EXERCISE PROMPT
Scan the material below for the string "Follow", and copy every line where it shows up.
(GIVEN RECORDS Opens)
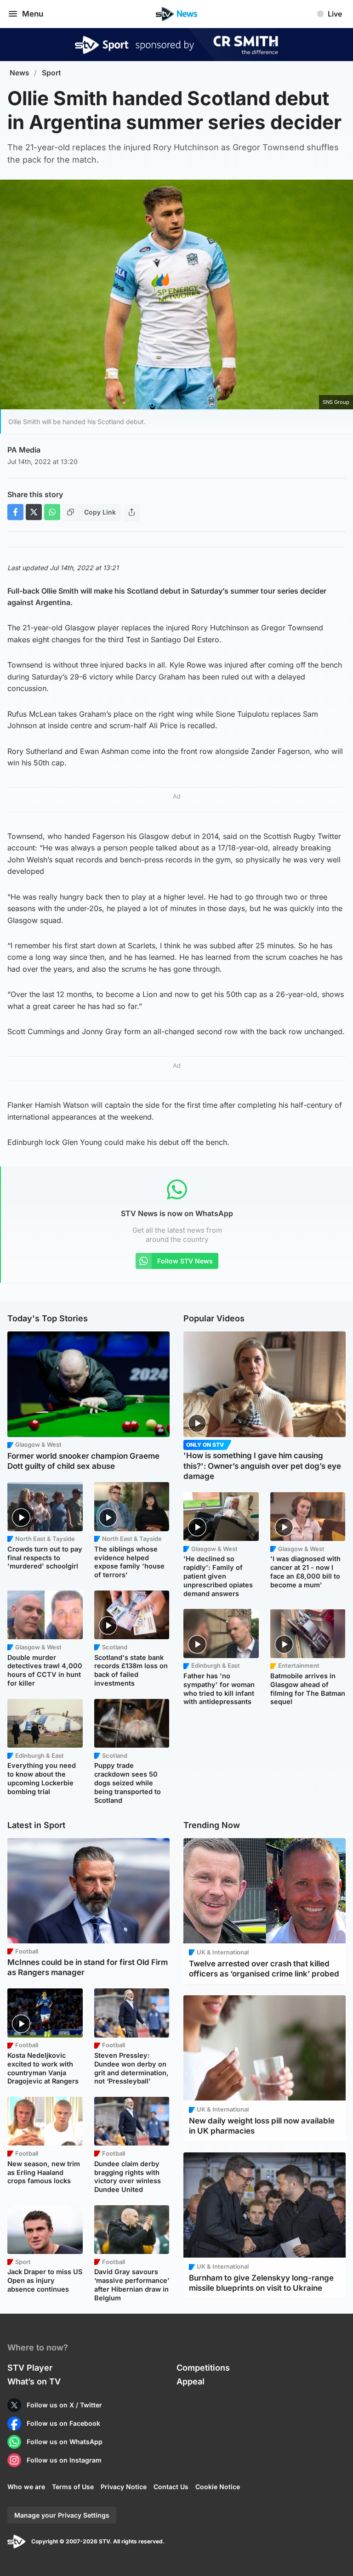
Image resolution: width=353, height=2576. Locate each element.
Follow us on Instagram (64, 2460)
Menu (32, 13)
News (19, 72)
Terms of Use (73, 2487)
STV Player (29, 2367)
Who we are (26, 2487)
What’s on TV (34, 2381)
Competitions (203, 2367)
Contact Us (171, 2487)
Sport (51, 72)
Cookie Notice (217, 2487)
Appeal (190, 2381)
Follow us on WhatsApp (64, 2442)
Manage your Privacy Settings (61, 2515)
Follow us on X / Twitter (64, 2405)
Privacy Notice (124, 2487)
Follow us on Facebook (63, 2423)
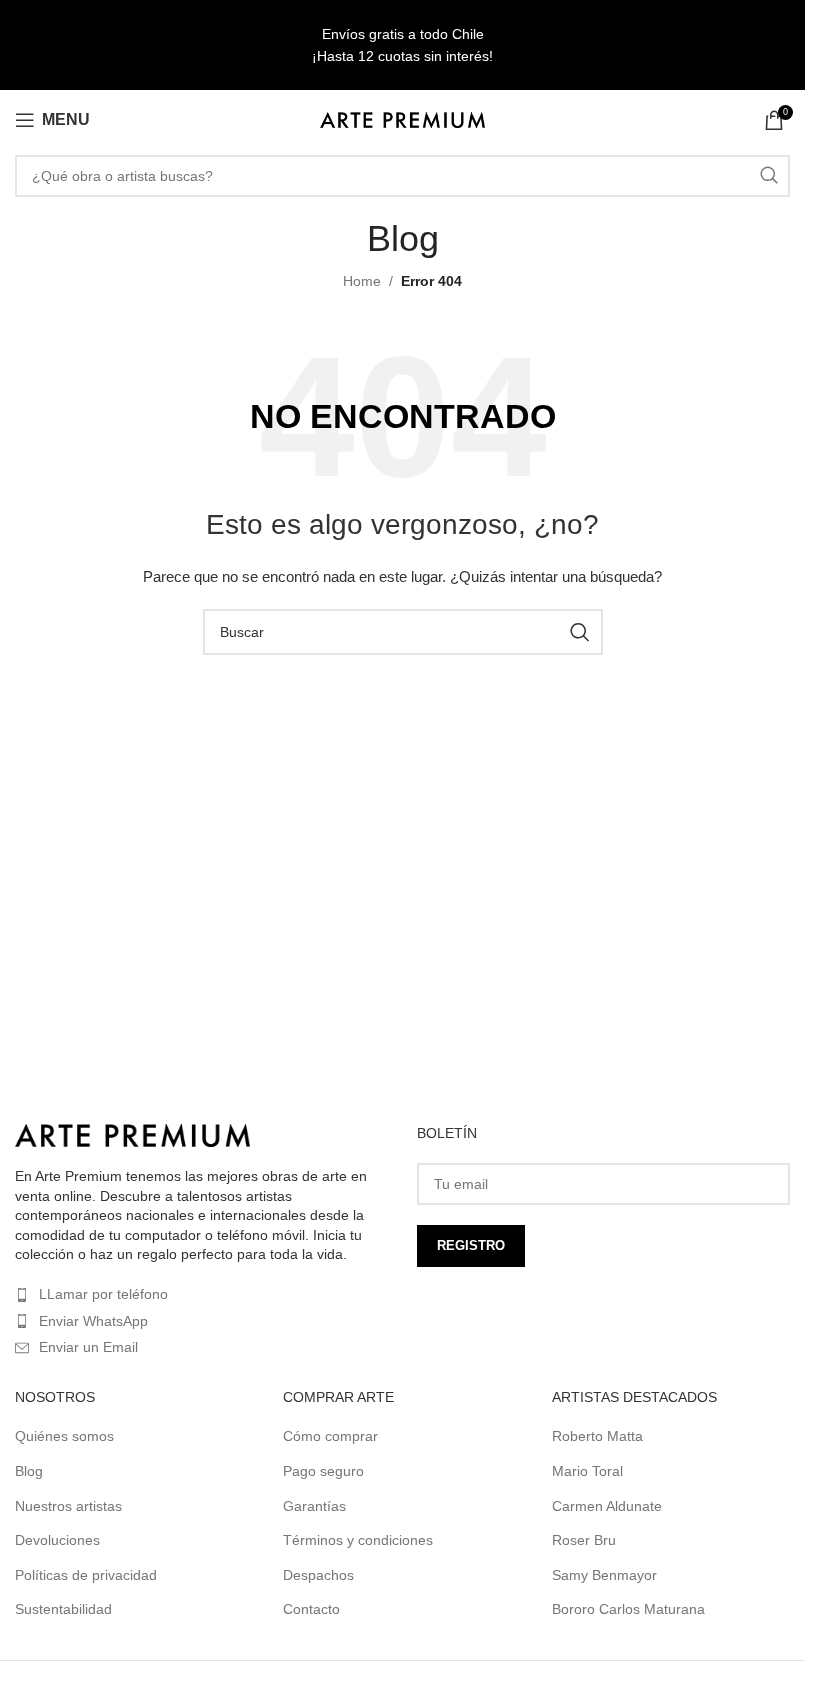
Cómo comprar (330, 1436)
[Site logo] (402, 119)
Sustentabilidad (63, 1609)
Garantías (314, 1506)
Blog (29, 1471)
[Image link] (132, 1134)
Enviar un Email (88, 1347)
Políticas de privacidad (86, 1575)
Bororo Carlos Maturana (628, 1609)
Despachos (318, 1575)
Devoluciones (57, 1540)
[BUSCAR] (769, 176)
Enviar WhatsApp (93, 1321)
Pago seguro (323, 1471)
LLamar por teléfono (103, 1294)
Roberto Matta (597, 1436)
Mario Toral (587, 1471)
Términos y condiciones (358, 1540)
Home (362, 281)
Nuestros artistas (68, 1506)
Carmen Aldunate (607, 1506)
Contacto (311, 1609)
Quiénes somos (64, 1436)
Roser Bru (584, 1540)
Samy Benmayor (604, 1575)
(GIVEN RECORDS Closes)
WRITTEN ANSWER
Follow us on Instagram (64, 2460)
Follow us on WhatsApp (64, 2442)
Follow us on X / Twitter (64, 2405)
Follow us on Facebook (63, 2423)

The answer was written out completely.